Regular sources of information:
- Personal data is collected directly from the data subject when the data subject registers or uses the service; send your own or contact information or make a request for any information; shows interest in cooperation; places an order; concludes a contract; participates in events or otherwise communicates with the data controller in person, by phone or digitally.
- Personal data can also be received from the direct employer of the data subject, in the case of the electronic timekeeping system of its representative, and also when submitting a list of employees at the construction site, based on Cabinet of Minister’s regulations no. 92.
- Personal data may also be collected and updated through the company, etc. websites, open and closed companies and business registers, public authorities, postal operators, public telephone lists, direct marketing, other data intermediaries, and other similar public and private registers.
Disclosure and transfer of data:
- The data controller may disclose personal data to other companies whose services the data controller uses and enables to use for its employees or those of cooperation partners, for example in the case of using an electronic timekeeping system.
- The data is not disclosed to other persons, except when it is necessary for accordance with the legal or contractual obligations of the data controller, as well as after the requests of the controlling authorities.
Data protection and storage:
- Access to personal data is allowed only to those persons who need data processing as part of their work or other duties. Digital data is protected by passwords and other technical means. All data is protected by physical means of access control.
- After the end of the customer relationship, personal data is stored as long as the contractual and legal rights and obligations are valid, as well as until the end of the retention and liability periods, in accordance with, for example, the Law on Archives, the Law “On Taxes and Fees”, the Law on Construction, the Consumer the law on the protection of rights, the law “On accounting”, the Civil Law and the Civil Procedure Law.

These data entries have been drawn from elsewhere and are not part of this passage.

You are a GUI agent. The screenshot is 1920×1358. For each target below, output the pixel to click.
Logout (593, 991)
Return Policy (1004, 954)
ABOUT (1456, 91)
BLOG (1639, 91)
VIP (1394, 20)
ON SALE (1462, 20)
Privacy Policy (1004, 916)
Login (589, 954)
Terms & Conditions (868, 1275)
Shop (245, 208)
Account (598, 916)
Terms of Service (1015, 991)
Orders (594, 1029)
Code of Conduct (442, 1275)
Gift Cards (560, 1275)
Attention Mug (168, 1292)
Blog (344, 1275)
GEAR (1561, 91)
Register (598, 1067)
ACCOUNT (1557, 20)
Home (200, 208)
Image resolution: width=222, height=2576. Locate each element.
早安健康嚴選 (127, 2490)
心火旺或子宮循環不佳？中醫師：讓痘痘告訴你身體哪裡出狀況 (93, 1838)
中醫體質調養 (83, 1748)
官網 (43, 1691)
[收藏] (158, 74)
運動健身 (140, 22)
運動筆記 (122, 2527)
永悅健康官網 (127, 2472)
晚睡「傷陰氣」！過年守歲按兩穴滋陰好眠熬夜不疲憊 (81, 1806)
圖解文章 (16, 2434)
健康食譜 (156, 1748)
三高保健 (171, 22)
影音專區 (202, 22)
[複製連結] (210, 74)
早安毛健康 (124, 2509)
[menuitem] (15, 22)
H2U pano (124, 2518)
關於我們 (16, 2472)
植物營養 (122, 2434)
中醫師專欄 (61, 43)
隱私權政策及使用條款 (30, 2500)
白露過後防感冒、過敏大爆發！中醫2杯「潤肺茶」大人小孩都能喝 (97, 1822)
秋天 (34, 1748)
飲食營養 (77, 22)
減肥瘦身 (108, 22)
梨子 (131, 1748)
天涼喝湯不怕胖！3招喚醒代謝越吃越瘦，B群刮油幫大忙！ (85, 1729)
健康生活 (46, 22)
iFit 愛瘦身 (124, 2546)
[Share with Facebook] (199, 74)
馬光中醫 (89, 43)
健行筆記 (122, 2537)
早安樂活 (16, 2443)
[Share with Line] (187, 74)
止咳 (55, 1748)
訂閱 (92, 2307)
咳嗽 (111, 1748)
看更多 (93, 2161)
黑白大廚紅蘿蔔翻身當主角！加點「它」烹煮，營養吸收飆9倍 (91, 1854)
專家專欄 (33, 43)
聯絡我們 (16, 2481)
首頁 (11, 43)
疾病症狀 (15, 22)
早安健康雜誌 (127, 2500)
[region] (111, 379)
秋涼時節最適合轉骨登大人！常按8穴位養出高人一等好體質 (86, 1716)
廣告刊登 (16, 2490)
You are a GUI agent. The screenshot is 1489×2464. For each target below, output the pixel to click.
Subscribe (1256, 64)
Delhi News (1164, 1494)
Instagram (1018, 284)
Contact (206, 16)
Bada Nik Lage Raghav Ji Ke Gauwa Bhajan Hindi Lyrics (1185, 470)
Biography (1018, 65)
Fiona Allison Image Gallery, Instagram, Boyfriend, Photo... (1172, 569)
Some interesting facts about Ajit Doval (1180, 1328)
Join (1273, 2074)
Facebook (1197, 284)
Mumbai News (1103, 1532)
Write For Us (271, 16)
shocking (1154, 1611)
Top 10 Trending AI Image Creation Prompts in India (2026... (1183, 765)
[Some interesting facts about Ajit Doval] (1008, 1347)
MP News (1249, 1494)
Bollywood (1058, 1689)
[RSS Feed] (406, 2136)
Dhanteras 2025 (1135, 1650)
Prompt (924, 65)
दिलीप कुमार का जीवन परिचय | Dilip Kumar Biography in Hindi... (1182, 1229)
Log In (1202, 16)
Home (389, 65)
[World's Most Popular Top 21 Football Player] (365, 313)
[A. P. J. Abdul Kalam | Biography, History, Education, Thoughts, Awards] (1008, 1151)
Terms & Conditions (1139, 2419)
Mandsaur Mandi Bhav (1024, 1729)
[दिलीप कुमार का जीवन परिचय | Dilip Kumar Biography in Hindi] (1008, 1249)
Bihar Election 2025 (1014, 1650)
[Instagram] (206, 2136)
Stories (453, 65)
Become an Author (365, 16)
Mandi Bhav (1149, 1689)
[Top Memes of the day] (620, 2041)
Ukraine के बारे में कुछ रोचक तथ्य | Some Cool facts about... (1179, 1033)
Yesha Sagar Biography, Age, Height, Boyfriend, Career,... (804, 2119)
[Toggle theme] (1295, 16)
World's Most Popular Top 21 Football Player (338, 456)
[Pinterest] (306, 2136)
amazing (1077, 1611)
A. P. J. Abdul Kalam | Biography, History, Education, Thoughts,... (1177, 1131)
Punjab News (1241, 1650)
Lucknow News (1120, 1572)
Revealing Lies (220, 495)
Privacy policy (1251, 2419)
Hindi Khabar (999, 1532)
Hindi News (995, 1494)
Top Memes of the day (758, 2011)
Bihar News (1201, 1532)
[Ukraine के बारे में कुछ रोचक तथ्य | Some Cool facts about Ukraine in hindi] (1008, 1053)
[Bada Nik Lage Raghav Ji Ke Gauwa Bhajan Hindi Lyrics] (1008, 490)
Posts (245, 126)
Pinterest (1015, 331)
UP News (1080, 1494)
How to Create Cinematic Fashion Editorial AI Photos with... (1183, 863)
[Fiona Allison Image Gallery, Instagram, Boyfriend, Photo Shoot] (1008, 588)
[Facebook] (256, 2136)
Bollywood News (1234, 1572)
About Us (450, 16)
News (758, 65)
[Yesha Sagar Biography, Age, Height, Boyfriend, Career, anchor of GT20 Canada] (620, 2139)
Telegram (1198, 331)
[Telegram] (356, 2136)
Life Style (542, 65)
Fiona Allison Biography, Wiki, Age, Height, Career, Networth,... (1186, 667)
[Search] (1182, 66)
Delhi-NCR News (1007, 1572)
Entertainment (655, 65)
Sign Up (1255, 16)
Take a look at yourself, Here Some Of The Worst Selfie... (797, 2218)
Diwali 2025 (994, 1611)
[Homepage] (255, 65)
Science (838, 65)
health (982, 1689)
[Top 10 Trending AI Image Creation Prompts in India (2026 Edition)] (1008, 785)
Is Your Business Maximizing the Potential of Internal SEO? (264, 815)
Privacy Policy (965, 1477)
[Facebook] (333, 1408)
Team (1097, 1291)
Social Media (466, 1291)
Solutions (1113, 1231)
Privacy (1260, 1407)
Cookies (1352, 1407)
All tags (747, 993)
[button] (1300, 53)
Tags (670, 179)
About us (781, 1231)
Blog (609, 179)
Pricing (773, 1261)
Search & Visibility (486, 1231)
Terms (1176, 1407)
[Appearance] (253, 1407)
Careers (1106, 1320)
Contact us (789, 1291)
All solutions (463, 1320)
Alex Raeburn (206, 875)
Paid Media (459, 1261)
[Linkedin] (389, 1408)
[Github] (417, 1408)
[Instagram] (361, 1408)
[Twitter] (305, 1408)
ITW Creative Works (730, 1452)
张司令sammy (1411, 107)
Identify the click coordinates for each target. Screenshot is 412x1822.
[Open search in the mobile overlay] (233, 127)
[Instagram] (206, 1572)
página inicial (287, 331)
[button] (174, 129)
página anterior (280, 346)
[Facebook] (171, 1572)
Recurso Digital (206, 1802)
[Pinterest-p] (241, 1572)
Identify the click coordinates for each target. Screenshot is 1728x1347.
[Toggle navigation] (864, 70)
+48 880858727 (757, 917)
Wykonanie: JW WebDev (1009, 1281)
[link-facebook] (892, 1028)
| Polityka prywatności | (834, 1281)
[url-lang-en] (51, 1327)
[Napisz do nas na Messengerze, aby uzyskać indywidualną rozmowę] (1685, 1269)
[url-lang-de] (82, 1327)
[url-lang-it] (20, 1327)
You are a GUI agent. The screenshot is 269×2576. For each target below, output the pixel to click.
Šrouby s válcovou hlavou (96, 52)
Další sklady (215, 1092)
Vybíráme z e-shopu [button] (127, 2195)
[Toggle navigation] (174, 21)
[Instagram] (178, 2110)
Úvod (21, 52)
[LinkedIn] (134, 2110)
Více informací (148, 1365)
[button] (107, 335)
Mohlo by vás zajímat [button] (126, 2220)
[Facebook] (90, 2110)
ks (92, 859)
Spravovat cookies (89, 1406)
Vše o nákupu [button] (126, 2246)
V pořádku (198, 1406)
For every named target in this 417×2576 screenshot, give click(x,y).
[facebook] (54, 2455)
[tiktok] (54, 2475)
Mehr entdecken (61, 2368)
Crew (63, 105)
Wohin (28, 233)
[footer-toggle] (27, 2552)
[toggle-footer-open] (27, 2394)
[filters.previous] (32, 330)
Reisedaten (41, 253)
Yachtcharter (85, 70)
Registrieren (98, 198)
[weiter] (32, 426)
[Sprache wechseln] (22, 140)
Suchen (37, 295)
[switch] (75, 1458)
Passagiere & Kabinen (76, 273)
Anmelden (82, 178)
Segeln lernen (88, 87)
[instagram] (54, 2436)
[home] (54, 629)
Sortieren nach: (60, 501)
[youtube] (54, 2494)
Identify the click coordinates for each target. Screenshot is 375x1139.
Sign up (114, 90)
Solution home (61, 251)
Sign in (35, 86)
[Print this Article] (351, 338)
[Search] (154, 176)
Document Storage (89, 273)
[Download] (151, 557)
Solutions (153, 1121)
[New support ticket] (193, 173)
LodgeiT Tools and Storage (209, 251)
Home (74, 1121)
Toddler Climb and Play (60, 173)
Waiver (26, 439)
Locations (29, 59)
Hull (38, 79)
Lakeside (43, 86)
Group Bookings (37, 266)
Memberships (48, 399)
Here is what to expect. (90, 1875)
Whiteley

- After the end of the relationship between clients and cooperation partners, the Data Controller can save anonymized data, as well as the aforementioned basic information (except for the personal code) and the data subject’s marketing data for direct marketing purposes.
Data subject access, data correction, and other rights:
- Data subjects have the right to know what type of personal data about a specific subject has been collected and processed by the data controller. At the request of the data subject, we will correct, delete or supplement any incorrect, unnecessary, incomplete, or outdated personal data.
- Data subjects have the right to prohibit the use of data for direct advertising and other forms of direct marketing, as well as to prohibit the use of data in questionnaires and market research.
- Data subjects can also withdraw the consent they have given, object to data processing, or limit their processing in the cases specified by law, and they also have the right to file a complaint with a supervisory authority.
- Requests can be submitted using the contacts indicated in section 1. The data controller may need to ask for additional information to confirm the identity of the data subject. The data controller can ask the data subject to clarify, including extending, the deadline for data processing, including the termination of processing.
Principles of data protection organization:
- Data protection organizations, security policies, and other binding documents are reviewed at least once a year.
- The costs of limiting data security risks and ensuring continuous operation are commensurate with the possible losses that could occur in the event of these risks.
- The manager facilitates the data subject’s understanding of the obligations to ensure the protection of information systems, necessarily introducing the data subject to the security policy and other binding developed documents.
- The manager informs the data subject about data processing security events and incidents that may threaten the data subject’s personal data security within 72 hours of the detection of the incident.